[Entries taken from a collection]
-----
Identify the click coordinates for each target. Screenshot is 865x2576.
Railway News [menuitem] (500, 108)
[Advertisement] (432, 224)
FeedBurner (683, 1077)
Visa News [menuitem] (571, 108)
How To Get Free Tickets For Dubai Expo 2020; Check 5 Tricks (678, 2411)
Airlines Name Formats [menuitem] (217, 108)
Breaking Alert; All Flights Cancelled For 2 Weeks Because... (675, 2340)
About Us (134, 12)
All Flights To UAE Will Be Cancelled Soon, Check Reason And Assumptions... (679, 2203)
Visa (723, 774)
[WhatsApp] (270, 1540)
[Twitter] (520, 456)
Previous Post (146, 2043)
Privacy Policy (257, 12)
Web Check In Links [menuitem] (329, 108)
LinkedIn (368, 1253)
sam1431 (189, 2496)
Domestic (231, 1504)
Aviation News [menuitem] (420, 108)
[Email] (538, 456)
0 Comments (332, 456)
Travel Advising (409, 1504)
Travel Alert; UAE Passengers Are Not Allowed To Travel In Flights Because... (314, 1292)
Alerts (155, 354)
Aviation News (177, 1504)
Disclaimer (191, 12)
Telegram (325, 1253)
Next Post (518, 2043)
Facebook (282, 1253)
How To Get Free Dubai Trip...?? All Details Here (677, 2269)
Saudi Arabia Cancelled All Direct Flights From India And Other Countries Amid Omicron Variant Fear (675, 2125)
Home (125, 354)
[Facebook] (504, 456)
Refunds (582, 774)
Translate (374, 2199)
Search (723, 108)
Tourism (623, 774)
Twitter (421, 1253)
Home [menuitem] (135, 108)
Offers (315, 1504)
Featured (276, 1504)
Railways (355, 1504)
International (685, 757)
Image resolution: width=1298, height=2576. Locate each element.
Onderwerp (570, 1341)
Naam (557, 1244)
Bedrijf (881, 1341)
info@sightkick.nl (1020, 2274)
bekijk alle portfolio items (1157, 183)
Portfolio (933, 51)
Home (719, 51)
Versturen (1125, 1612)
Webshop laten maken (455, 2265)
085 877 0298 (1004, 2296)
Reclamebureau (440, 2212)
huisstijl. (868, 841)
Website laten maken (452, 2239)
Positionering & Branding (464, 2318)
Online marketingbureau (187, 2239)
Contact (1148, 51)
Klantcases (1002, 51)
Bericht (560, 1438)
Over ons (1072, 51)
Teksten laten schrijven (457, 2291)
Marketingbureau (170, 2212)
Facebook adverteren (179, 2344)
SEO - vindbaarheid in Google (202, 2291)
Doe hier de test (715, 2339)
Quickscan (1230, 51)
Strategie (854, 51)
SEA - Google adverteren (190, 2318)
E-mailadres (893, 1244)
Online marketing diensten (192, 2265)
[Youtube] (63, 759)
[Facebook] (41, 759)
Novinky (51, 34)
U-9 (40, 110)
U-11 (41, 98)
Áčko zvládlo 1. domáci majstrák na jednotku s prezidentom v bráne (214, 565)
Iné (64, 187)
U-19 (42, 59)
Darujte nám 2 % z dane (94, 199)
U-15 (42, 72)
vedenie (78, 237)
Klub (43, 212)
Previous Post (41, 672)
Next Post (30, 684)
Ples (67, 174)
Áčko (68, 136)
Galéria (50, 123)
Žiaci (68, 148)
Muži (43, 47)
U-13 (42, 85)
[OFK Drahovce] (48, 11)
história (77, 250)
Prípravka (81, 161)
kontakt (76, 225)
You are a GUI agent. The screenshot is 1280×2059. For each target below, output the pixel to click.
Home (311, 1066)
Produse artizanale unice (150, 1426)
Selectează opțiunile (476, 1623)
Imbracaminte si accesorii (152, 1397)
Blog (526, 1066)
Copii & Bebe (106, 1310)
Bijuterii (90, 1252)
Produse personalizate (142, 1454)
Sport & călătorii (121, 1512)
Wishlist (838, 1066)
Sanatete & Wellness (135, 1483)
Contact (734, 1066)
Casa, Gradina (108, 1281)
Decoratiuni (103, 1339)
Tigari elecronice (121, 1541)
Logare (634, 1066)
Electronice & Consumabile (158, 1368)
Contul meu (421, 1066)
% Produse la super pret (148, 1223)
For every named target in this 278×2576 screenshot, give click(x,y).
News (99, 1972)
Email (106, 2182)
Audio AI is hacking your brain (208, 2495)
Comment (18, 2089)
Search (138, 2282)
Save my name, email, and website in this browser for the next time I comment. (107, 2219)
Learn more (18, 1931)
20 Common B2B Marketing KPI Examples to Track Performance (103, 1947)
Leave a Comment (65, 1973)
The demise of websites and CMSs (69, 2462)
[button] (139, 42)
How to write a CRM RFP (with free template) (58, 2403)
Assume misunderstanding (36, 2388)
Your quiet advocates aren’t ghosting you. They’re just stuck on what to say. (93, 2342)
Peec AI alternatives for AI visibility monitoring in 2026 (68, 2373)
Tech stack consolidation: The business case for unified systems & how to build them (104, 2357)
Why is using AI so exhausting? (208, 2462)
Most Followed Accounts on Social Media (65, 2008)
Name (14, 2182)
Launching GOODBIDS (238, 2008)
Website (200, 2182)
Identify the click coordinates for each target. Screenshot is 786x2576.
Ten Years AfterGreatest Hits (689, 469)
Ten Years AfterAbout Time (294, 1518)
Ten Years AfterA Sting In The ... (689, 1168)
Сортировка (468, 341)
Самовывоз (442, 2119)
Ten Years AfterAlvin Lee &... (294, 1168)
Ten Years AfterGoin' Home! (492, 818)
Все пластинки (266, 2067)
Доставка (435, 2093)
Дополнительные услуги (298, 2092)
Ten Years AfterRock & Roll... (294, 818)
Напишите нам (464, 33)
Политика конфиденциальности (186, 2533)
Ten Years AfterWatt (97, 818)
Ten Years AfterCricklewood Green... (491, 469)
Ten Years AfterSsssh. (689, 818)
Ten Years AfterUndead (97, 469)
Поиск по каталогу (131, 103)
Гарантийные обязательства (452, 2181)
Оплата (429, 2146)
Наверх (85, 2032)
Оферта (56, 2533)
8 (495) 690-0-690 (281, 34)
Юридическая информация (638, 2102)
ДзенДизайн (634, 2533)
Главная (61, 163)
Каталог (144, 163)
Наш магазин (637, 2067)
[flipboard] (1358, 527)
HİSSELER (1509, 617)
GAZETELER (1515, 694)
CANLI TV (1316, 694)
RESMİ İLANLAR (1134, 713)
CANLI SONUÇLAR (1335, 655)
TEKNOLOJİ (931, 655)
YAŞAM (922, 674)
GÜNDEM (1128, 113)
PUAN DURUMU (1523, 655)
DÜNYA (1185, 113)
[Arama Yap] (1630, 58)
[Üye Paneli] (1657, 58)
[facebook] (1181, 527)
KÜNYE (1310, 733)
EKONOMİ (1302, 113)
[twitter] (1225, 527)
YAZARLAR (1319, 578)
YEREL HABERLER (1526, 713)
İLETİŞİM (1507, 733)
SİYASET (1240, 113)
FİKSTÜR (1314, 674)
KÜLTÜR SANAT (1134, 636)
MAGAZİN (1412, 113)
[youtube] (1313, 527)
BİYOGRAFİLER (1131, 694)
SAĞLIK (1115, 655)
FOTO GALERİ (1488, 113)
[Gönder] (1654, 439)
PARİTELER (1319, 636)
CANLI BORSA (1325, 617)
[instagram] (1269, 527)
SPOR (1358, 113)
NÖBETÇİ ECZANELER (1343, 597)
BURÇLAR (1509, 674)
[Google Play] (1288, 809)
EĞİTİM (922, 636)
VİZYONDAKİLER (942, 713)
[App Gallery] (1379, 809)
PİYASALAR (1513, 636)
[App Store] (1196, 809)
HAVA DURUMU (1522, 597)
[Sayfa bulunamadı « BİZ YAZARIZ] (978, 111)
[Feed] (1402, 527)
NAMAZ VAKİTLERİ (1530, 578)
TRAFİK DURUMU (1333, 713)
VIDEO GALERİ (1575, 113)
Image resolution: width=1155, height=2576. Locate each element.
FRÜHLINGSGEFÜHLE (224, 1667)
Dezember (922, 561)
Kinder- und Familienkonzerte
-----
WHAT TO PRODUCE:
Taking the entries from their first line through the line with "Image resolution: width=1298, height=2576.", inclusive, restate each line word for word and give nothing else.

EXERCISE ANSWER:
Identify the click coordinates for each target. Screenshot is 865x2576.
Railway News [menuitem] (500, 108)
[Advertisement] (432, 224)
FeedBurner (683, 1077)
Visa News [menuitem] (571, 108)
How To Get Free Tickets For Dubai Expo 2020; Check 5 Tricks (678, 2411)
Airlines Name Formats [menuitem] (217, 108)
Breaking Alert; All Flights Cancelled For 2 Weeks Because... (675, 2340)
About Us (134, 12)
All Flights To UAE Will Be Cancelled Soon, Check Reason And Assumptions... (679, 2203)
Visa (723, 774)
[WhatsApp] (270, 1540)
[Twitter] (520, 456)
Previous Post (146, 2043)
Privacy Policy (257, 12)
Web Check In Links [menuitem] (329, 108)
LinkedIn (368, 1253)
sam1431 (189, 2496)
Domestic (231, 1504)
Aviation News [menuitem] (420, 108)
[Email] (538, 456)
0 Comments (332, 456)
Travel Advising (409, 1504)
Travel Alert; UAE Passengers Are Not Allowed To Travel In Flights Because... (314, 1292)
Alerts (155, 354)
Aviation News (177, 1504)
Disclaimer (191, 12)
Telegram (325, 1253)
Next Post (518, 2043)
Facebook (282, 1253)
How To Get Free Dubai Trip...?? All Details Here (677, 2269)
Saudi Arabia Cancelled All Direct Flights From India And Other Countries Amid Omicron Variant Fear (675, 2125)
Home (125, 354)
[Facebook] (504, 456)
Refunds (582, 774)
Translate (374, 2199)
Search (723, 108)
Tourism (623, 774)
Twitter (421, 1253)
Home [menuitem] (135, 108)
Offers (315, 1504)
Featured (276, 1504)
Railways (355, 1504)
International (685, 757)
Image resolution: width=1298, height=2576. Locate each element.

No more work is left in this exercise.